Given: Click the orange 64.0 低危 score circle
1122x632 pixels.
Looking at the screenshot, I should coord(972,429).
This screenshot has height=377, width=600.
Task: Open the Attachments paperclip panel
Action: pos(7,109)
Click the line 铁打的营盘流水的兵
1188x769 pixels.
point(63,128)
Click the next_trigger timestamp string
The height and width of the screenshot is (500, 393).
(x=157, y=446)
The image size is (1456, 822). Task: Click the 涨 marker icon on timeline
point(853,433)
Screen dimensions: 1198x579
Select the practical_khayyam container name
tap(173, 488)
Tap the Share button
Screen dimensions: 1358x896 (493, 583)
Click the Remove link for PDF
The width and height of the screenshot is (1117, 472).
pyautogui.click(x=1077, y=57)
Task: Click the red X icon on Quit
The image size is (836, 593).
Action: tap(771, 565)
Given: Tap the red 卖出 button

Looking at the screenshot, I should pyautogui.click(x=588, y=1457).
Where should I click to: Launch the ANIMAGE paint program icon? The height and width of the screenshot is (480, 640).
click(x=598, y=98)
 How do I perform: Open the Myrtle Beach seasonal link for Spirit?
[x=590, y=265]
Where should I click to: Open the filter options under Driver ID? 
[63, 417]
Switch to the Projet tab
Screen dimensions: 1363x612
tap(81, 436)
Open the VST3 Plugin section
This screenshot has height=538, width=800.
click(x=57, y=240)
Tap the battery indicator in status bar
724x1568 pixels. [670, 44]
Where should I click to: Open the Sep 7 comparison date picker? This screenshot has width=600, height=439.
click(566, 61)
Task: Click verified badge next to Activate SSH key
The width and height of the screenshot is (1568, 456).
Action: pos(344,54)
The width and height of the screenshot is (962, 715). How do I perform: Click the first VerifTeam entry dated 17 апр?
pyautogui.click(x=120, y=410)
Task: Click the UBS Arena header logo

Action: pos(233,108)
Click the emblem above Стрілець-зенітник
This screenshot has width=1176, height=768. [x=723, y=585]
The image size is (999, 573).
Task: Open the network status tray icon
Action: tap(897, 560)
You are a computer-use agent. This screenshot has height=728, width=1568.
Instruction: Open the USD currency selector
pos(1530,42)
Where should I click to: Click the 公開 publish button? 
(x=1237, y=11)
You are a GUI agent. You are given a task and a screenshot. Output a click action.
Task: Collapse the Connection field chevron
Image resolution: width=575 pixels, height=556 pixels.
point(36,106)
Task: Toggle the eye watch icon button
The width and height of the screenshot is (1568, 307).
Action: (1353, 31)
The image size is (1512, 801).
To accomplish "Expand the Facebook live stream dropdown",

┄┄┄┄┄┄┄┄┄┄┄┄┄┄┄┄┄┄┄┄

Your goal: Search the data above for the word "agent", then gather each line in which it appears.

Answer:
You are a computer-use agent. This screenshot has height=728, width=1568.
You are a GUI agent. You are given a task and a screenshot. Output a click action.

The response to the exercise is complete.